■ INSTRUCTION: Write out each line of the records below word for word, leaving out the pictures.

■ DATA TO USE:
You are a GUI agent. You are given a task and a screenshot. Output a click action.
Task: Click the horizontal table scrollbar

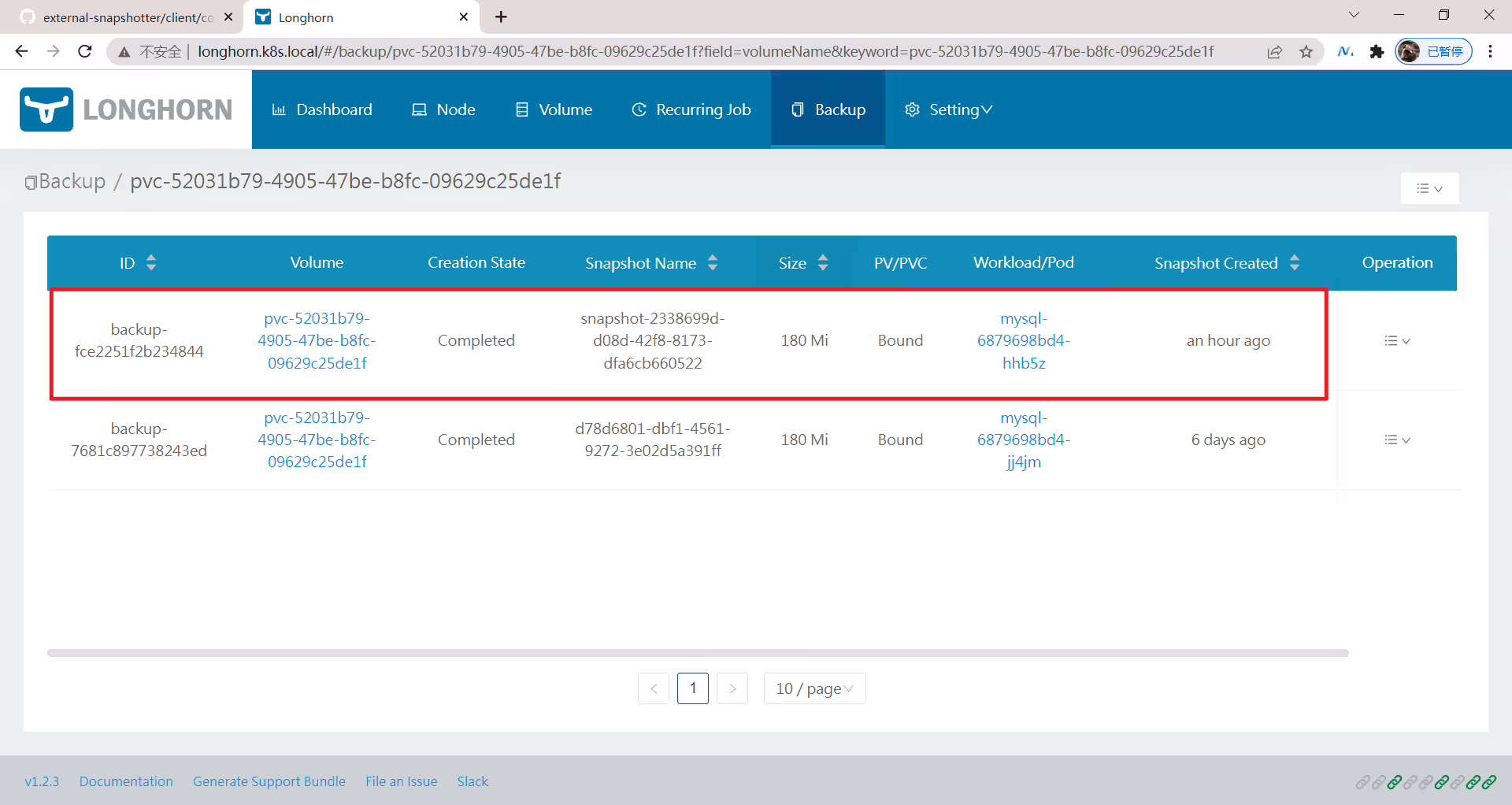698,653
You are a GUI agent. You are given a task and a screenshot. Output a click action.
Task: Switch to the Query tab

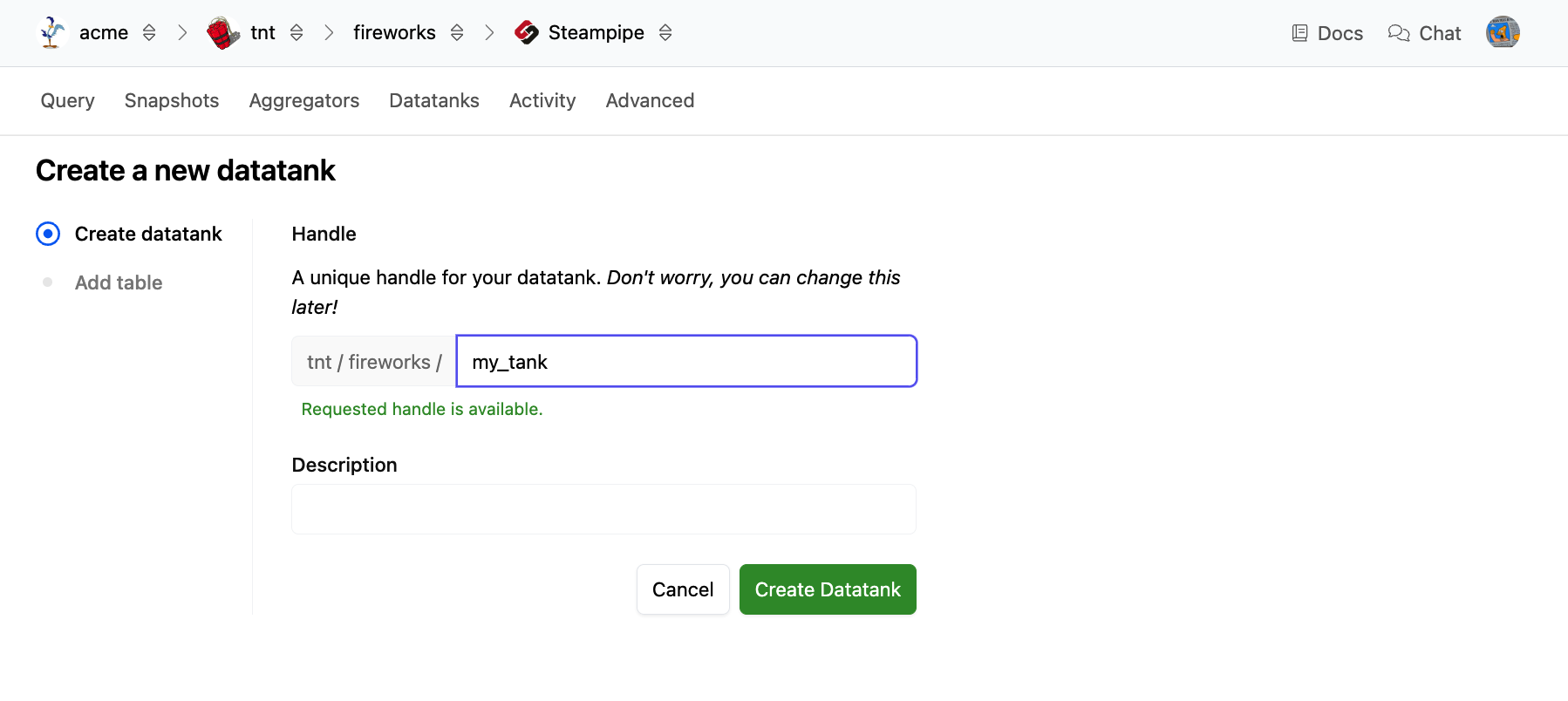(67, 101)
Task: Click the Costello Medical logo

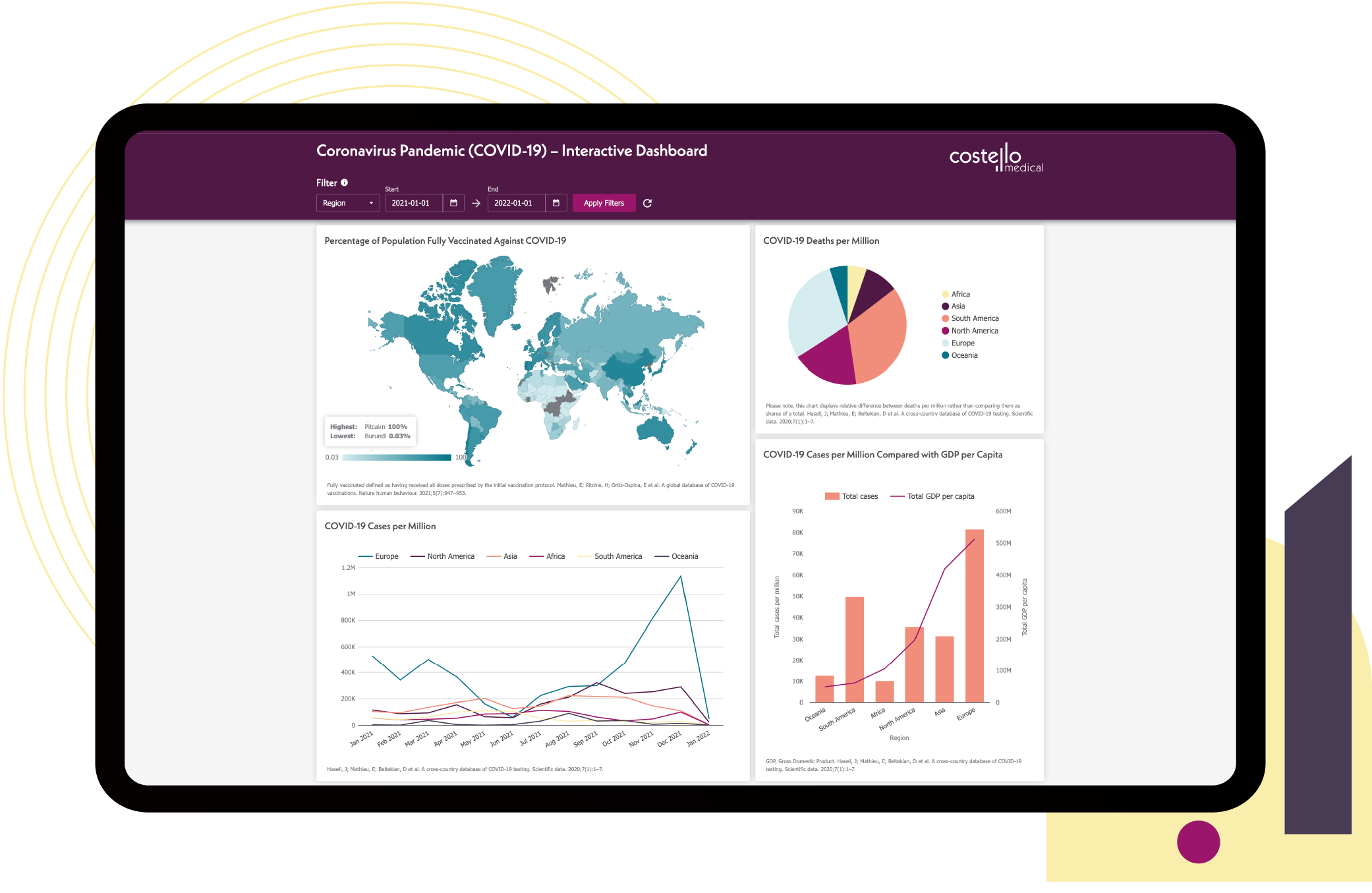Action: click(996, 158)
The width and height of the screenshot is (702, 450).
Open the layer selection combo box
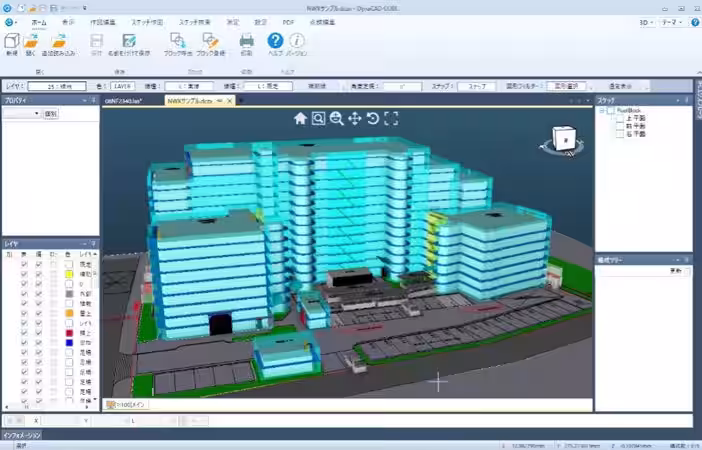[57, 86]
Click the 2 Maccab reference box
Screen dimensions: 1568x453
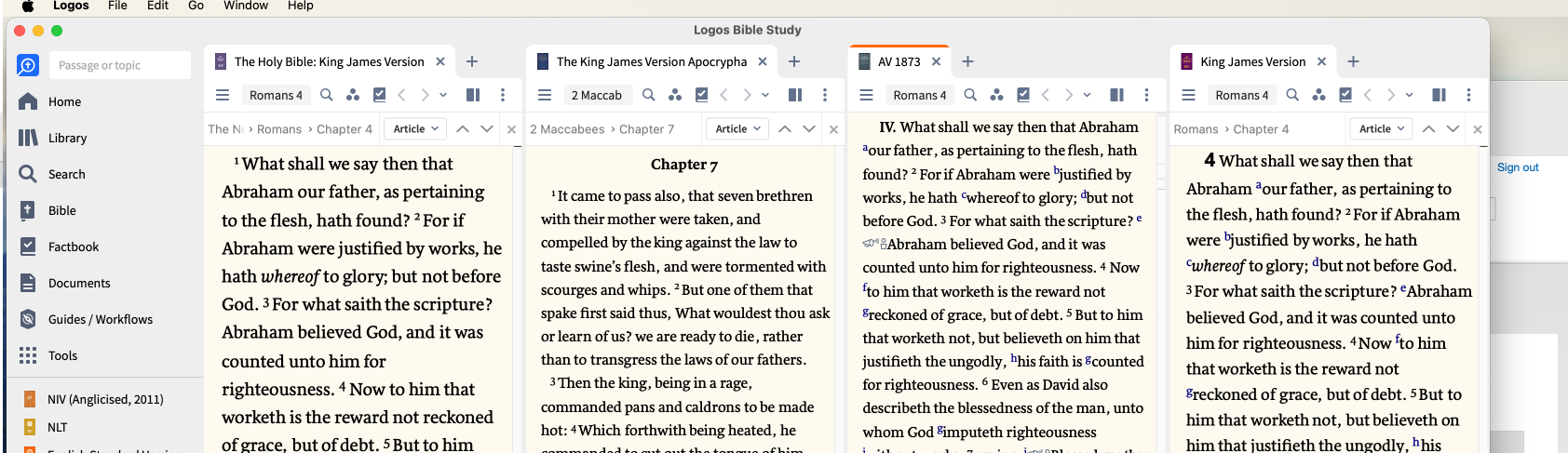[x=596, y=95]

■ FINISHED EXERCISE:
You are a GUI agent. You are given a task and a screenshot. Output a click action.
Task: Click the horizontal table scrollbar

698,653
You are a GUI agent. You are given a task and a screenshot. Output a click action.
Task: Switch to the Query tab

(67, 101)
Task: Click the Costello Medical logo

Action: click(996, 158)
The width and height of the screenshot is (702, 450).
Open the layer selection combo box
[57, 86]
Click the 2 Maccab reference box
Screen dimensions: 1568x453
[x=596, y=95]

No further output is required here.